If $$A$$ is a complex nxn matrix with $$A^2=A$$, then rank$$A$$=trace$$A$$.

Hint:

What are the eigenvalues of $$A$$? What is trace in terms of eigenvalues?

Discussion:

If $$v$$ is an eigenvector of $$A$$ with eigenvalue $$\lambda$$ then $$Av=\lambda v$$, therefore $$\lambda v=Av=A^2v=\lambda Av =\lambda^2 v$$. Therefore, since any eigenvector is non-zero, $$\lambda =0 or 1$$.

Sum of eigenvalues is trace of the matrix. So, trace$$A$$= number of non-zero eigenvalues= total number of eigenvalues – number of 0 eigenvalues

Since $$A$$ satisfies the polynomial $$x^2-x$$, the minimal polynomial is either $$x$$ or $$x-1$$ or $$x(x-1)$$. This means the minimal polynomial breaks into distinct linear factors, so $$A$$ is diagonalizable. Therefore, the algebraic multiplicity of an eigenvalue is same as its geometric multiplicity.
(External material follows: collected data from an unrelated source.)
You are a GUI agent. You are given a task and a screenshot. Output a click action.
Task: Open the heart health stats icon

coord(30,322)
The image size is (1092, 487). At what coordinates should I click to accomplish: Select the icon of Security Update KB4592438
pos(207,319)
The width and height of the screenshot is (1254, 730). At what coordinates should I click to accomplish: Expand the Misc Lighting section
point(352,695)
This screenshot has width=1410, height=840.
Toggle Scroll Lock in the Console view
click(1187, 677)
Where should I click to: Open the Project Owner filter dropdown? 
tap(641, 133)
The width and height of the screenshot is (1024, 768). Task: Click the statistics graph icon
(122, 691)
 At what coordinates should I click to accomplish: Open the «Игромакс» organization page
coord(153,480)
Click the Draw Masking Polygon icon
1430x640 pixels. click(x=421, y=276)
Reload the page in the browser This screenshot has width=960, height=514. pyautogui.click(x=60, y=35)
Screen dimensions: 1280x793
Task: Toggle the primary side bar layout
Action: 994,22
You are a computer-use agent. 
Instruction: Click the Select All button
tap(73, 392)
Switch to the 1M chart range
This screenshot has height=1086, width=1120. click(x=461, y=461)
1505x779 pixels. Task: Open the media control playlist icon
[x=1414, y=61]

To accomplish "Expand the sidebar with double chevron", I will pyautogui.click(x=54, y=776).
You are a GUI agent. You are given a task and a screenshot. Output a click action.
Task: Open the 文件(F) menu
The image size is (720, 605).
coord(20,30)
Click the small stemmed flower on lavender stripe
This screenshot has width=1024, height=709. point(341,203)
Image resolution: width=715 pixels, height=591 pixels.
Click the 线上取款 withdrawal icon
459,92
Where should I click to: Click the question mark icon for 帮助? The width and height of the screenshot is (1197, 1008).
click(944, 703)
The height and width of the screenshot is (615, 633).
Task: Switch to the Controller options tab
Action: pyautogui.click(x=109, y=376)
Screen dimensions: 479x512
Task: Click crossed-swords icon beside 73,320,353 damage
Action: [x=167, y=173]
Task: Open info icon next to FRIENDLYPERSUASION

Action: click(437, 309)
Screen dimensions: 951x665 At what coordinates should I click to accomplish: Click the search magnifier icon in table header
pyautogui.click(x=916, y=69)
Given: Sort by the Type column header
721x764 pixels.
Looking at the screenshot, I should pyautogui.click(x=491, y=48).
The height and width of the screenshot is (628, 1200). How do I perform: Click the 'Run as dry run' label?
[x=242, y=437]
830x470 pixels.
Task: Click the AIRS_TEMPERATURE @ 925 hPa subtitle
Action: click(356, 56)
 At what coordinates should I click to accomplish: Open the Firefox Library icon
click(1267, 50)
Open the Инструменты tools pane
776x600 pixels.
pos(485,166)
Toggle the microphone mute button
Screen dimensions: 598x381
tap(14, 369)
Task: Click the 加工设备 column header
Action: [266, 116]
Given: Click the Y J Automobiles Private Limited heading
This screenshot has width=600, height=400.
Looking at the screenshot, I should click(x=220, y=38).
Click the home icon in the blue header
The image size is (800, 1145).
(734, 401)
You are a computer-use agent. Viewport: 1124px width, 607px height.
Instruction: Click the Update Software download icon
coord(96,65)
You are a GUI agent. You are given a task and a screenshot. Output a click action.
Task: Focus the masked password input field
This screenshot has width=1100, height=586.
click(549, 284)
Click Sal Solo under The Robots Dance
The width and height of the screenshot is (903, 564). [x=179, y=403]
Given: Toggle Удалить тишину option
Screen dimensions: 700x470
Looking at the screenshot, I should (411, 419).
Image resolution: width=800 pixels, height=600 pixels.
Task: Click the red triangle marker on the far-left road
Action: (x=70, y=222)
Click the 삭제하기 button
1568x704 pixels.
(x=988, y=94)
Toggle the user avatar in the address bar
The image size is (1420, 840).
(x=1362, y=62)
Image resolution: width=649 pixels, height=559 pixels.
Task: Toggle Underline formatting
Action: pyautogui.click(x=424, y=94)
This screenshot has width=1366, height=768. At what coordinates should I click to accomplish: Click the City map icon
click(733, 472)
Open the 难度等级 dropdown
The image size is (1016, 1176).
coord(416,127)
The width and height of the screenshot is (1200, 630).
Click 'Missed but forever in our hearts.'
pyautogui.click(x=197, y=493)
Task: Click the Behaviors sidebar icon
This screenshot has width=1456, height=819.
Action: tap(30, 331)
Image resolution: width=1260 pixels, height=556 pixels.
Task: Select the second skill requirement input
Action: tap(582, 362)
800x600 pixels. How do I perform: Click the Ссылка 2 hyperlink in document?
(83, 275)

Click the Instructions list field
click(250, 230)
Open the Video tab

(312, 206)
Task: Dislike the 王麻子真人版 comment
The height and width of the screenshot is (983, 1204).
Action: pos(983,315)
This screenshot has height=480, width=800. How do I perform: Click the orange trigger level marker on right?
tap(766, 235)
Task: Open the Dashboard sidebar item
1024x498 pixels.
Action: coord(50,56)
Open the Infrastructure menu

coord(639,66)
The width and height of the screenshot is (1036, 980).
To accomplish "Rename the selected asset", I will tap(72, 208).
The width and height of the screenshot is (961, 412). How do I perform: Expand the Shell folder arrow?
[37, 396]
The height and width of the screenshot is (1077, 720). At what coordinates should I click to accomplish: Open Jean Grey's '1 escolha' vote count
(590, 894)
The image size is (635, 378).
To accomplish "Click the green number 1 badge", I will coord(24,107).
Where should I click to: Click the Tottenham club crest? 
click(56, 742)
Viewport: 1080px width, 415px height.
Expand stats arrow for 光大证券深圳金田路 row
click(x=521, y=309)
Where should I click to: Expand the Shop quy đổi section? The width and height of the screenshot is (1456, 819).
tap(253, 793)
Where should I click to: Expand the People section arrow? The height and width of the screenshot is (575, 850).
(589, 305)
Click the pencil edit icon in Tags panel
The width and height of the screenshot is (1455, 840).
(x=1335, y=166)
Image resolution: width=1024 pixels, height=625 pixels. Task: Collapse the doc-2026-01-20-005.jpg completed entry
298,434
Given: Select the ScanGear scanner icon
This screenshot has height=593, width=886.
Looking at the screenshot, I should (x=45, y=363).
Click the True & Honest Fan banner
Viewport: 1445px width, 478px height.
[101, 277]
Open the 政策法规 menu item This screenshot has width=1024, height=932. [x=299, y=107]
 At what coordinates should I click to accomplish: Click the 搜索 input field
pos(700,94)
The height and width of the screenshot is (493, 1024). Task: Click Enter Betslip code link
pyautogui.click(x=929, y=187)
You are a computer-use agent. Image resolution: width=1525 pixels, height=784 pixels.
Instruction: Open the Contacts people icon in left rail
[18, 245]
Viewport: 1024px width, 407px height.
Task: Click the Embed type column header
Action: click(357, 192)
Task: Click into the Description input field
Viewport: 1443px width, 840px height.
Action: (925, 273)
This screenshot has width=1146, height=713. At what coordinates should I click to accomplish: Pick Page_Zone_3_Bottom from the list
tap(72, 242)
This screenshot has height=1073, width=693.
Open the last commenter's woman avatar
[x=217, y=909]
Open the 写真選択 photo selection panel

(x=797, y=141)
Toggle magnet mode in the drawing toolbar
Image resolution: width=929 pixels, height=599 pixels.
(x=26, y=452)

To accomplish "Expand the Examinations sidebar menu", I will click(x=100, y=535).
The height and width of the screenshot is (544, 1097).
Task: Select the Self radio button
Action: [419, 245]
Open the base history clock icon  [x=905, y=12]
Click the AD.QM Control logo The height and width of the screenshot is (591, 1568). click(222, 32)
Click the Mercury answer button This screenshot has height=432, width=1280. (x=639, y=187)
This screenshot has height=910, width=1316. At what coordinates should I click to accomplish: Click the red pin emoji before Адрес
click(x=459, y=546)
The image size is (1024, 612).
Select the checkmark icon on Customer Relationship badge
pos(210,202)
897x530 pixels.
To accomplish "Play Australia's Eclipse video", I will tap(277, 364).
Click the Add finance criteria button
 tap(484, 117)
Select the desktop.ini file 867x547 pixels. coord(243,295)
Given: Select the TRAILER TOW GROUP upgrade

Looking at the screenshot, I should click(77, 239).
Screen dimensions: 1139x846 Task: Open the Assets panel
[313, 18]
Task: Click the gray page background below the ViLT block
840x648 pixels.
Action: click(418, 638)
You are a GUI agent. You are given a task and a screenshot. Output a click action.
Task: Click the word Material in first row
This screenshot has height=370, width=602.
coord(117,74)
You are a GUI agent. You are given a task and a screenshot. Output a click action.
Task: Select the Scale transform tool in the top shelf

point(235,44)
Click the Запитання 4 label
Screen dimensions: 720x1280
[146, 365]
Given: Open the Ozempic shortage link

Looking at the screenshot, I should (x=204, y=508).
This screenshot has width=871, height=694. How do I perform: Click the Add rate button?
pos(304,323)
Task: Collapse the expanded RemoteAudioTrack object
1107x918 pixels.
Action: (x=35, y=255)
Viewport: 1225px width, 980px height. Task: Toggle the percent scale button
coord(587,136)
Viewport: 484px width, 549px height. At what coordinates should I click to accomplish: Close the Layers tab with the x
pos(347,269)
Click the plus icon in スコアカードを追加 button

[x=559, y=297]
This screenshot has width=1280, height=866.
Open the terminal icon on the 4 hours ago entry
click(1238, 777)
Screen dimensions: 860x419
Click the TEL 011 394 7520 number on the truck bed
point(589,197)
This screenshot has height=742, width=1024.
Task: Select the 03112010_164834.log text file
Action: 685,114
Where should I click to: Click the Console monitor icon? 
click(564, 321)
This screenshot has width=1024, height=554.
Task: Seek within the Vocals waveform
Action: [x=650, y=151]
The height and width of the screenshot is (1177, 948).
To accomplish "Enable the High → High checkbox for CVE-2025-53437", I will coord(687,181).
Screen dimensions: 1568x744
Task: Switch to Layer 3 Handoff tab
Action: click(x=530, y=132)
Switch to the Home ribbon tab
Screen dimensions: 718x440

In total there are n eigenvalues (for A is nxn) and the number of 0-eigenvalues is the algebraic multiplicity of 0, which is same as the geometric multiplicity of 0, i.e, the dimension of the kernel of A.

Therefore, trace$$A$$$$=n-$$nullity$$A$$.

By the rank-nullity theorem, the right hand side of the above equation is rank$$A$$.

September 22, 2017